__What the exercise asks__:
Please quote exactly the lines below from the line containing "Go back using the left arrow icon" to the line containing "Click the pink tone of voice bar", both lines included, and nothing else.

__The records__:
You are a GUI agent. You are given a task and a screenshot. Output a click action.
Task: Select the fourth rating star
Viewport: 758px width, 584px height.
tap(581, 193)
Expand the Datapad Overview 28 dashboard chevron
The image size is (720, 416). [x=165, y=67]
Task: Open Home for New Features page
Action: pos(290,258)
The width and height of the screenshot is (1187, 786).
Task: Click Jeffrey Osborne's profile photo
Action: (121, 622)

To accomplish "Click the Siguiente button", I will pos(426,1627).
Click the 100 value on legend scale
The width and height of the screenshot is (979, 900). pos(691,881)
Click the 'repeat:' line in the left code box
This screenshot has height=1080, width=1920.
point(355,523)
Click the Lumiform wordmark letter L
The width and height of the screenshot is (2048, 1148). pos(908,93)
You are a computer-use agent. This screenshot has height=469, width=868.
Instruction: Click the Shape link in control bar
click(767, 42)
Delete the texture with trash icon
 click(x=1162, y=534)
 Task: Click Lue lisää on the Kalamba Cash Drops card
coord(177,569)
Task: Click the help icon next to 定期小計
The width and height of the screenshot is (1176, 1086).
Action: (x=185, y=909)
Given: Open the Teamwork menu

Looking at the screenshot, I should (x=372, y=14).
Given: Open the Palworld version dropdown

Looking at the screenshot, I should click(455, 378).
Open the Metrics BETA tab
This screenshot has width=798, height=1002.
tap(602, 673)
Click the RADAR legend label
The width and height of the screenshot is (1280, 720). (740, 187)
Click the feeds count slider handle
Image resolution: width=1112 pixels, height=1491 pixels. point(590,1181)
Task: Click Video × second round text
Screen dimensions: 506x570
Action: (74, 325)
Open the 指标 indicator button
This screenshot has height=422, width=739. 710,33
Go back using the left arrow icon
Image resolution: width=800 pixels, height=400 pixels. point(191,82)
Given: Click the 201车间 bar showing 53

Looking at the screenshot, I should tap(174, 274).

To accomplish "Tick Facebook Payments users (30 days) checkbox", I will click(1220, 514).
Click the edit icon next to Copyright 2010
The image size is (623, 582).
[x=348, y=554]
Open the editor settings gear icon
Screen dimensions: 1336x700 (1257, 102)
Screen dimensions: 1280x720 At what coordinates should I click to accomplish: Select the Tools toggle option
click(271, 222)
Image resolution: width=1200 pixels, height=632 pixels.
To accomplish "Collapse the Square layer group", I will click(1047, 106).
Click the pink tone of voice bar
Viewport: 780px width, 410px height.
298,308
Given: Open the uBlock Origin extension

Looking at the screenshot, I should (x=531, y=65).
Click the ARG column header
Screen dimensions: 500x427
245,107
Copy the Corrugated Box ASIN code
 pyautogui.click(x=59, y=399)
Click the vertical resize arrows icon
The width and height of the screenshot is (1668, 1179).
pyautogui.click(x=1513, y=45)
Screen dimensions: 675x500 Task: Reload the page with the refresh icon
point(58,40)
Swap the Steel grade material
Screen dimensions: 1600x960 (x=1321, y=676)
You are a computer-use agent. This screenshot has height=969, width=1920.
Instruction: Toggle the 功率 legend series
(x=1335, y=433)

__Reply__:
Go back using the left arrow icon
Image resolution: width=800 pixels, height=400 pixels. point(191,82)
Given: Click the 201车间 bar showing 53

Looking at the screenshot, I should tap(174, 274).

To accomplish "Tick Facebook Payments users (30 days) checkbox", I will click(1220, 514).
Click the edit icon next to Copyright 2010
The image size is (623, 582).
[x=348, y=554]
Open the editor settings gear icon
Screen dimensions: 1336x700 (1257, 102)
Screen dimensions: 1280x720 At what coordinates should I click to accomplish: Select the Tools toggle option
click(271, 222)
Image resolution: width=1200 pixels, height=632 pixels.
To accomplish "Collapse the Square layer group", I will click(1047, 106).
Click the pink tone of voice bar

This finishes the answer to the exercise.